* [Directions for this task]: Please output the data below exactly as given, starting at its first line and stopping after the line that contains "The height and width of the screenshot is (551, 1024).".

* [Dataset extract]:

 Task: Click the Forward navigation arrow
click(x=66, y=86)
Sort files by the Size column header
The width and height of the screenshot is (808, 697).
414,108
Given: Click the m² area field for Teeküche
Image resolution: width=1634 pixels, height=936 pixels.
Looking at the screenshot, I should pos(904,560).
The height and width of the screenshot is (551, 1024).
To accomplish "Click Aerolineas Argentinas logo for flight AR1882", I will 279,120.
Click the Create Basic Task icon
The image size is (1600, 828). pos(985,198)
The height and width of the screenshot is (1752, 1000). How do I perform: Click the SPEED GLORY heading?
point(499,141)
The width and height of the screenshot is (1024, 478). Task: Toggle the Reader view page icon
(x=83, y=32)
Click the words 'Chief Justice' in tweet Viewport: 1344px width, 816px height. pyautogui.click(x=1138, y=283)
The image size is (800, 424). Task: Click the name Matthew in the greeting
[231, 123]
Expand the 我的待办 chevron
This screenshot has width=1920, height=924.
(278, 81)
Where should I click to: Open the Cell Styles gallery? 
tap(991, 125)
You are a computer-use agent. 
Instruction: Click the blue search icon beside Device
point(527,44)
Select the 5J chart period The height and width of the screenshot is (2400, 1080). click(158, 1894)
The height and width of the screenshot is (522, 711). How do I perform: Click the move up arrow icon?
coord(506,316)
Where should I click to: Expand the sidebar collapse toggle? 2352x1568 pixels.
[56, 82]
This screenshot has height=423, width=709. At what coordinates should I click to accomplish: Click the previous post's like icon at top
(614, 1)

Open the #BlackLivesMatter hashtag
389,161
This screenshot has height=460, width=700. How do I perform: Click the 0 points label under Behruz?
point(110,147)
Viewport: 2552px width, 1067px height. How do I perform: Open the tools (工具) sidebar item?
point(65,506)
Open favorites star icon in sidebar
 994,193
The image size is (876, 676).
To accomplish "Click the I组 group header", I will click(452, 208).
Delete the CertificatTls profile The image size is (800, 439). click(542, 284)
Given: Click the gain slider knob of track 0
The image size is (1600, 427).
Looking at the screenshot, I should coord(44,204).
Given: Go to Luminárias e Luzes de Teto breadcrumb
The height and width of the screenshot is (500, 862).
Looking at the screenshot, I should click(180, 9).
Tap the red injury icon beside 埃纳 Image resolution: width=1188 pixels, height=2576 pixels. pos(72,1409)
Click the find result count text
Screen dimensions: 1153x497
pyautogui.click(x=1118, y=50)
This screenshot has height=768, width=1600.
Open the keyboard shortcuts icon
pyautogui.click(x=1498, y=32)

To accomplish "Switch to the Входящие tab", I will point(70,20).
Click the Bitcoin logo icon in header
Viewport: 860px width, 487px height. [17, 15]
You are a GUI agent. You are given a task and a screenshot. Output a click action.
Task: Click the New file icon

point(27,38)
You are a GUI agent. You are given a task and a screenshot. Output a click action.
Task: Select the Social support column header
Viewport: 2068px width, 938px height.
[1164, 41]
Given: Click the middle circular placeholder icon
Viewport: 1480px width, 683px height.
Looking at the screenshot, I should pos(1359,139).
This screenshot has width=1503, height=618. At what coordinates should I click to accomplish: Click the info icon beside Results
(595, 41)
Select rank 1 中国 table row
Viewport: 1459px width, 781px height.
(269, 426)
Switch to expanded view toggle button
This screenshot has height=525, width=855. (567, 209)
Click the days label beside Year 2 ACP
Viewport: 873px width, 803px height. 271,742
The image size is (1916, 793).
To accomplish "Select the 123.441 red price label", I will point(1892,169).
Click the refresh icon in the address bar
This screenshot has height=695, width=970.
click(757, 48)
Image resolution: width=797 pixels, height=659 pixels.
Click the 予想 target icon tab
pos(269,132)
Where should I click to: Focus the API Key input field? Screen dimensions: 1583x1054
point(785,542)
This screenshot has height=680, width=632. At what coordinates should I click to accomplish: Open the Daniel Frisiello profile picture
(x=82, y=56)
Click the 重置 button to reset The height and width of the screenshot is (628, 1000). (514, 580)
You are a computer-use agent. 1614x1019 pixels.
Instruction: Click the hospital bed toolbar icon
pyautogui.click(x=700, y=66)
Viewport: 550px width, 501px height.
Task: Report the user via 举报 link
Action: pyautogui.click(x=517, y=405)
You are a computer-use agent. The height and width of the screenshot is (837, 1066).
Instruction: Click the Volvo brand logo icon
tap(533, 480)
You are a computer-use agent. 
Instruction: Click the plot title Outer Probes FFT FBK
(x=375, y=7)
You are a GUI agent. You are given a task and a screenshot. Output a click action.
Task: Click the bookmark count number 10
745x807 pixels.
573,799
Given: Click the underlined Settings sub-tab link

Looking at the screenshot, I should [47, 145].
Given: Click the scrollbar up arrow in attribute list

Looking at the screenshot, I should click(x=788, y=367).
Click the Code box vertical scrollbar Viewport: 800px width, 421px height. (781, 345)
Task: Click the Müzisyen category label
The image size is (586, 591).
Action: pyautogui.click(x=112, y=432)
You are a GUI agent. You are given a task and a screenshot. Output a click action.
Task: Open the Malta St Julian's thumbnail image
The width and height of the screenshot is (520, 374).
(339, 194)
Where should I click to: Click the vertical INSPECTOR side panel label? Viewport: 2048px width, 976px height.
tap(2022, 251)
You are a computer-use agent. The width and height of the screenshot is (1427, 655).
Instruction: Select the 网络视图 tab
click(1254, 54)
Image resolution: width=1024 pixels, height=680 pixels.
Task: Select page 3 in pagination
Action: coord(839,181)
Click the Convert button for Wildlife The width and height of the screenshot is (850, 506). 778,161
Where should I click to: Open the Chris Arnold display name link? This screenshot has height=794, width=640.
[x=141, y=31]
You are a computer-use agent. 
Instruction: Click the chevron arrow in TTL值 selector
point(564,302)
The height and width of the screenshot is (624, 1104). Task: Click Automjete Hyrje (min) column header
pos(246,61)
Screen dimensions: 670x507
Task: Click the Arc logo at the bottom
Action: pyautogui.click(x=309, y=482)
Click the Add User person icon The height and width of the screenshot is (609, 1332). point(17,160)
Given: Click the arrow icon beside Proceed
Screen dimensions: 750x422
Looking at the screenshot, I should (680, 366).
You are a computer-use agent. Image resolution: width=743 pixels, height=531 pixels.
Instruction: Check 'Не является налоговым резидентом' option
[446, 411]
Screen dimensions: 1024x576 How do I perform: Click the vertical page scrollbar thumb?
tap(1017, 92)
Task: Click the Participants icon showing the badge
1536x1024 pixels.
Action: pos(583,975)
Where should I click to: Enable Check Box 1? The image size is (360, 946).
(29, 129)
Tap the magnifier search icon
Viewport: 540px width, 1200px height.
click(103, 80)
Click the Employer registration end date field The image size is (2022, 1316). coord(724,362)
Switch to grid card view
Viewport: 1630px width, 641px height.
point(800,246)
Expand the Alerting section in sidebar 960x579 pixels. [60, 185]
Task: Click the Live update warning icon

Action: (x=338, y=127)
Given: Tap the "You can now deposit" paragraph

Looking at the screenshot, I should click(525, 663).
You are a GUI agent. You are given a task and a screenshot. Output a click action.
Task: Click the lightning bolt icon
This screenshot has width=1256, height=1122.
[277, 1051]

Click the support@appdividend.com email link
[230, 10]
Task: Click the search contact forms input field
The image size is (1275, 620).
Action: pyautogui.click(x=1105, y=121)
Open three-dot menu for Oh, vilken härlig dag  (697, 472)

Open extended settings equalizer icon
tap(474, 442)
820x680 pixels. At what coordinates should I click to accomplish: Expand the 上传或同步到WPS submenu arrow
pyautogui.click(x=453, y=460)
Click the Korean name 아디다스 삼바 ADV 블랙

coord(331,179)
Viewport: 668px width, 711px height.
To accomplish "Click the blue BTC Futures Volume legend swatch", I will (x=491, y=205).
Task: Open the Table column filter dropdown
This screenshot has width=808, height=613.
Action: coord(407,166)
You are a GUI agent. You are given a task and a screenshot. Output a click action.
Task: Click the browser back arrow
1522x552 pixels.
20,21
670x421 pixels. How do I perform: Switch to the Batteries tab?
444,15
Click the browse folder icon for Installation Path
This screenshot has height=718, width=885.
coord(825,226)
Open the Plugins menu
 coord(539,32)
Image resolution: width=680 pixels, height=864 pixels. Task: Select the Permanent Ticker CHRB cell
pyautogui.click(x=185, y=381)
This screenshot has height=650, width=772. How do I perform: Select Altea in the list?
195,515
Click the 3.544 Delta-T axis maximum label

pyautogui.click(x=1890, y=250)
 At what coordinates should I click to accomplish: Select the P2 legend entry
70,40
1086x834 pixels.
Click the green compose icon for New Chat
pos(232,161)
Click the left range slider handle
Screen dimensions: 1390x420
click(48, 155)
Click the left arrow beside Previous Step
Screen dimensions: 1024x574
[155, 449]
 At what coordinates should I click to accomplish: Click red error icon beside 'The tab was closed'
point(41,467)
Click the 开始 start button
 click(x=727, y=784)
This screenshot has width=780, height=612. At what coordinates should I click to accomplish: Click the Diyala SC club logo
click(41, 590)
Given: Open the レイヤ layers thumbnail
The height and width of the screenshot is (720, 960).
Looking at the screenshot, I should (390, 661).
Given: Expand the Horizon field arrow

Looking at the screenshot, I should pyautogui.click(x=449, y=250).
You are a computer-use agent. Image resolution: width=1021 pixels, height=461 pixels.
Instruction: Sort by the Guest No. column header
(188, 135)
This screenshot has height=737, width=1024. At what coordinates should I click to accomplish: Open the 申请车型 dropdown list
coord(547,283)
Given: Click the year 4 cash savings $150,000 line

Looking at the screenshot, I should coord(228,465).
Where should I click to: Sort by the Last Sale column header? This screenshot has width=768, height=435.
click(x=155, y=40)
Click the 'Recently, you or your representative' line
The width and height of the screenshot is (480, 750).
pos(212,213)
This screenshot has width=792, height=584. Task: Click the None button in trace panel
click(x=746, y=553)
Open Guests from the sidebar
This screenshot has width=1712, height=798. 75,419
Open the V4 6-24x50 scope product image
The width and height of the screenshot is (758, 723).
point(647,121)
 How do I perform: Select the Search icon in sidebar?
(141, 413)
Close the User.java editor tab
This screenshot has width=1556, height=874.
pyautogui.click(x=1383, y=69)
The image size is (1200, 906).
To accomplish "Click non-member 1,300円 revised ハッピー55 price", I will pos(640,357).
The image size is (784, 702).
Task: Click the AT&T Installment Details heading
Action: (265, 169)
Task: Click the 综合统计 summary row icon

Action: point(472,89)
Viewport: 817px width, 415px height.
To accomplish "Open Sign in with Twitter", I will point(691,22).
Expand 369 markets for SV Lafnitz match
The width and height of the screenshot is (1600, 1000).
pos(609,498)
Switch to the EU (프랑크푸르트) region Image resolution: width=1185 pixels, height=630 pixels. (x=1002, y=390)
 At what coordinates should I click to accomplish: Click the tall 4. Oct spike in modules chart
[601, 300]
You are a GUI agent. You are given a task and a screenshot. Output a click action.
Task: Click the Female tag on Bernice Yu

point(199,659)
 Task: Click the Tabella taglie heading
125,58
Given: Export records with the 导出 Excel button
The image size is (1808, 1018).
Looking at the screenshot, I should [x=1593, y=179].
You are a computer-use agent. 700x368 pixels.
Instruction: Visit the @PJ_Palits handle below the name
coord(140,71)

* [Result of this task]:
 Task: Click the Forward navigation arrow
click(x=66, y=86)
Sort files by the Size column header
The width and height of the screenshot is (808, 697).
414,108
Given: Click the m² area field for Teeküche
Image resolution: width=1634 pixels, height=936 pixels.
Looking at the screenshot, I should pos(904,560).
The height and width of the screenshot is (551, 1024).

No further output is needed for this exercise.